The cigarette ash growing gray out of a small orange glow transfixed me. 10 years old watching it sit in the tray unattended by no one except me made the event even more remarkable. She was in the kitchen, on the phone. Multitasking, she set out pans for dinner. Another new smell to me beside the smoke of her cigarette, I would later discover was teriyaki chicken. It smelled wonderful and exotic, but I was young. Eating something besides hamburgers and Mac and cheese was a new experience. The ash was about to fall into the dirty tray, tipping slightly turning a darker grey. The glow was fading and the whole thing might go out on my watch. Even as a child, it felt as if it were my responsibility to prevent it's loss.
From my position in the den, I could see through the small kitchen to the backdoor that led to the car port. Beth walked in front of my view twirling the twisted phone cord as she moved around preparing dinner. She glanced over like she'd forgotten she was suppose to be watching me. Or maybe she remembered where she left her addiction.
"Miss Beth?!" I said with a question and urgency sound in my voice. I wasn't sure why.
"Just a minute, she said, speaking into the phone, then to me, "whatcha need hon?"
"Your cigarette is about to fall and go out." I said.
Beth set the phone on the counter but the gnarled cord pulled it and it hit the floor with several loud smacks. She looked back at it briefly, but focused more on walking towards me and the dying smoke.
I watched her. Fascinated. I could have been a child at a circus, unblinking while observing a flamethrower. Beth picked it up, tapped briefly to shake off the wasted ash then pulled what's left of it to her feathered lips. She had old lipstick on that was a little darker in the lines of her mouth. It's possible she wore that shade for a long time because it looked permanently faded into the creases in her skin. She took one long drag then stamped it out in frustration of remembering the phone call, dinner and finally...me.
She winked playfully said "thanks hon" and walked back in the kitchen.
With nothing more to hold my attention in the den, I wandered to the back door and listened to the slam of it banging shut. I bet my dad could fix that spring thing in the door. He did at our house anyway. I made a right underneath the car port and hopped over a few cracks in the sidewalk. I told myself that it was just for fun and not superstition. I was heading to the back of the house where Miss Beth had a game room behind the car port. Other than a pool table and a dart board, I don't remember any other games but I what I do know is that I would tell my friends that I hung out in a game room all weekend. Alone and unsupervised were details I wouldn't mention. I opened the door and reached for the light switch. The room smelled as if rain had just landed on hot pavement. It was airless and stale so I left the door open. When the fluorescent light flickered, I waited. The overhead behaved like a temporary strobe light . It flicked on and off and I thought it was permanently damaged and wouldn't work. Eventually, the hum of the balist was annoyingly strong and the artificial light covered the game room. I stared at the ceiling as if I could will the noise to stop.
I decided that if I made enough noise moving the balls around on the pool table or opening the box of darts the noise of the light would fade. The door open to the outside helped too. I passed in front of a decorative sign on the wood paneled wall. I saw my reflection in a Bud Light beer advertisement.

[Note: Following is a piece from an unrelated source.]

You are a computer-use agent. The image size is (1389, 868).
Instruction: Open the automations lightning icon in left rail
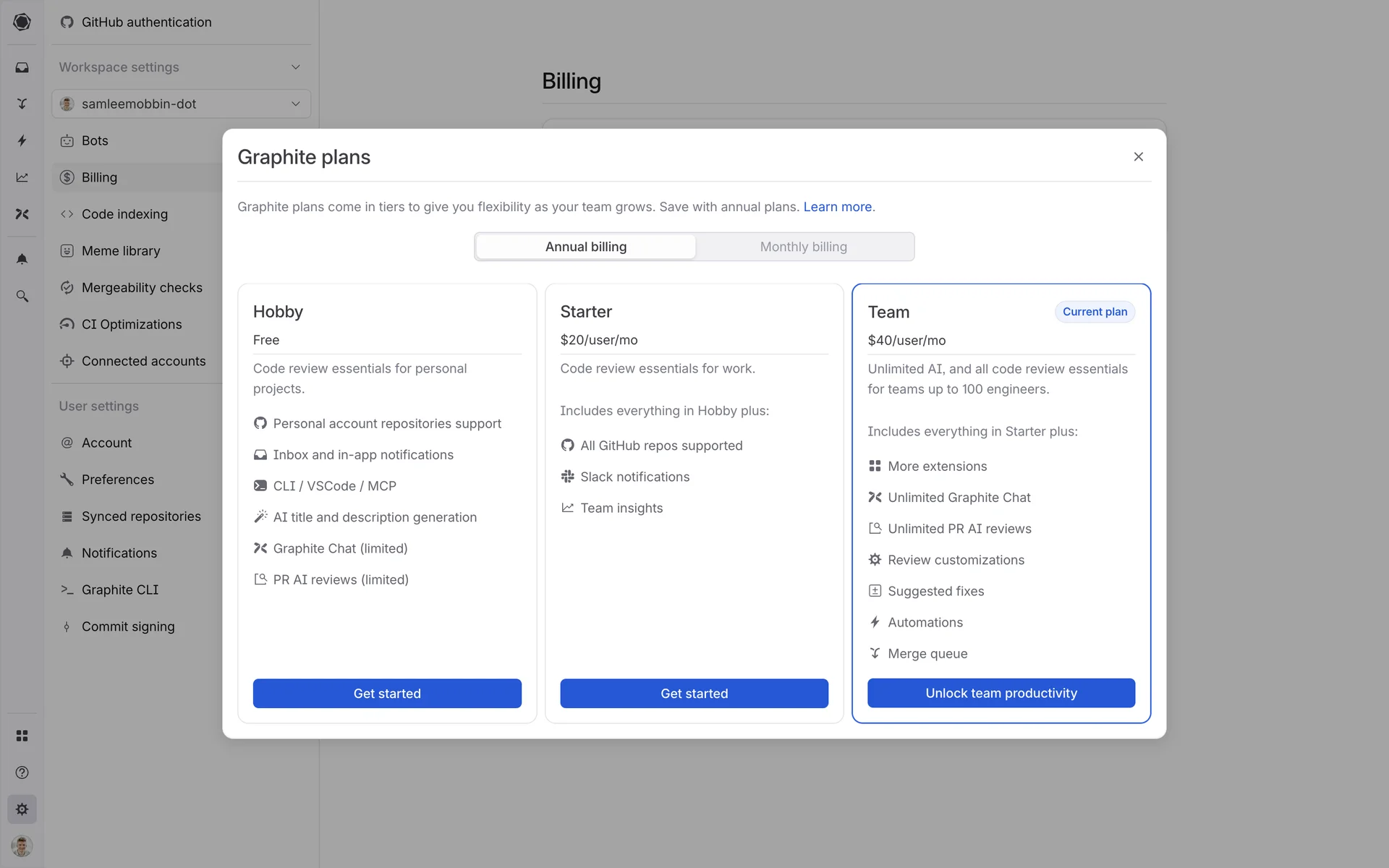(22, 140)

My image wavered behind the artificial gold weathered look on the mirror's face. Even in the 80s, I thought how 70s this looked. My appearance wasn't remarkable at all but I studied myself in the reflection. There was something so distorted about looking at my face with a Budweiser logo on it. I had fair skin and a slight dusting of cinnamon colored freckles. My hair had recently been cut. Just the weekend before this one, I had two adorable and perfect Laura Ingle "Little House on the Prairie" braids and now I have what my mom calls a Dorothy Hamil ice skating bob. She said it would be cooler, but I already missed my Dad tugging on my braids.